Una ola de calor es un fenómeno meteorológico extremo durante el que se registran temperaturas superiores a la media a lo largo de varios días consecutivos, pero su definición precisa no es la misma para todos los lugares. En España, la AEMET la define como un período de al menos tres días durante el que se registran temperaturas por encima de un valor umbral que depende de cada lugar (para lectores amantes del detalle: este valor umbral es el percentil del 95% de la serie de temperaturas máximas diarias de los meses de julio y agosto del periodo 1971-2000 en el lugar considerado). En concreto, se considera ola de calor en La Coruña a un período de al menos tres días en los que se registran temperaturas superiores a 29,2º; pero para Córdoba las temperaturas deben superar los 41,6º.
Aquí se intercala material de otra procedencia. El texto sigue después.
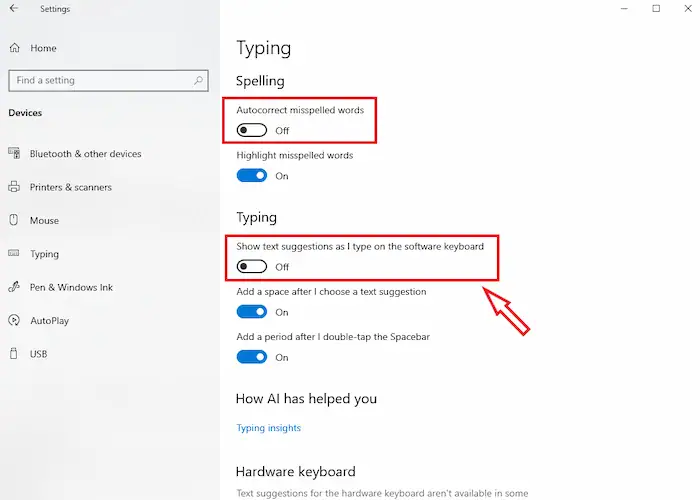The image size is (700, 500).
Task: Disable adding space after text suggestion
Action: click(252, 312)
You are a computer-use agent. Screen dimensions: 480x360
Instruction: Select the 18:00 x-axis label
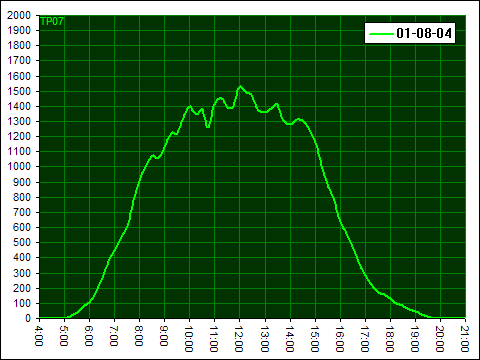click(x=390, y=339)
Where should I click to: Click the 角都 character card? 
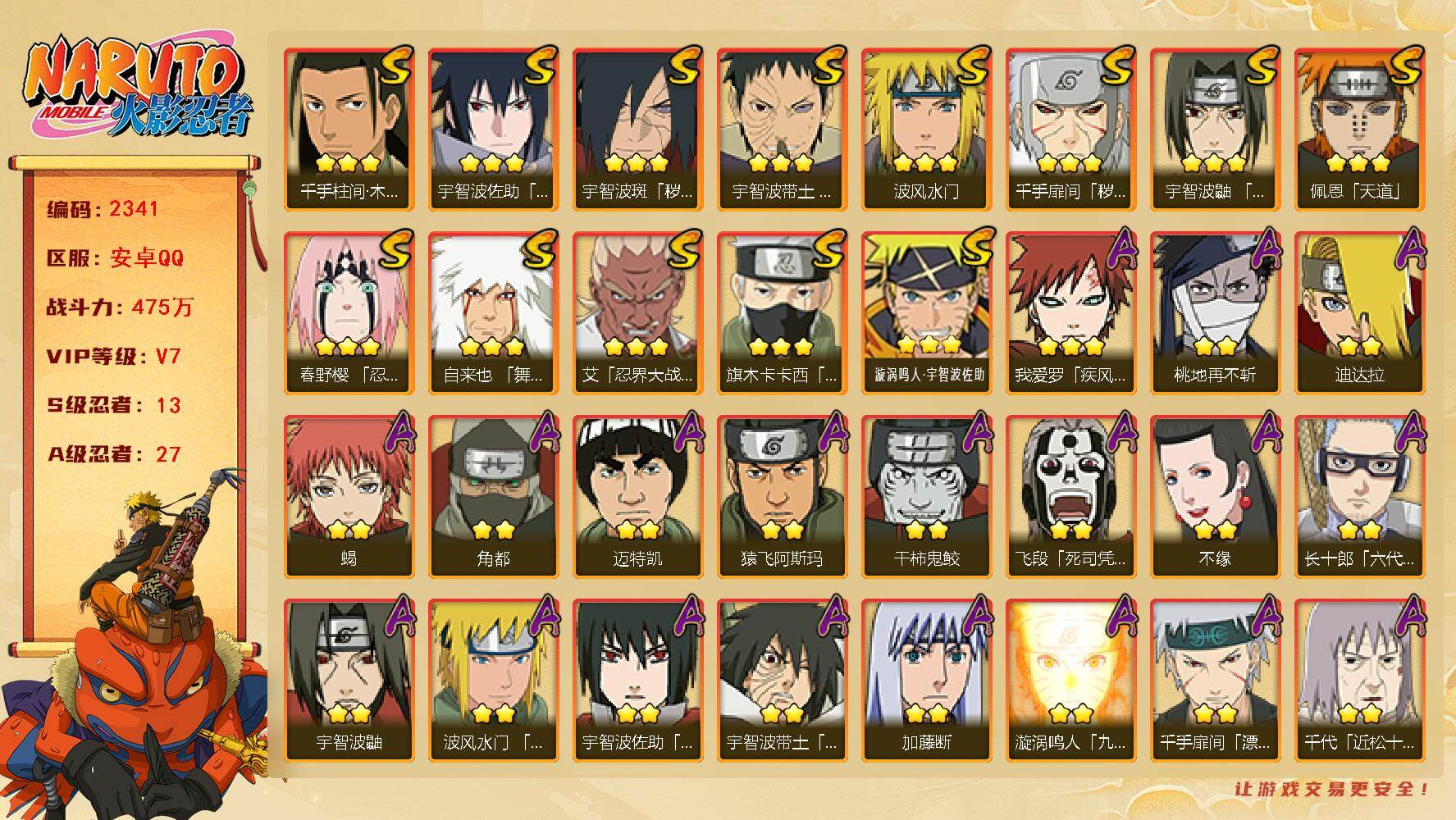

El número de días al año en los que se superan estos umbrales de temperatura de ola de calor en la Península es ahora el doble que a mediados de los años 1980. En junio de este año no tuvimos ninguna ola de calor, pero, durante los últimos años, las olas de calor en ese mes (cuando aún no tenemos el cuerpo aclimatado a las altas temperaturas) han sido 10 veces más frecuentes que en las décadas de 1980 y 1990. No hace falta insistir en los efectos nocivos que tienen tales episodios de calor y sequía tanto en la salud como en el medio ambiente. Tan solo recordemos cómo el riesgo de incendios aumenta considerablemente. En lo que llevamos de año, ya se han quemado más 2.700 hectáreas tan solo en Galicia.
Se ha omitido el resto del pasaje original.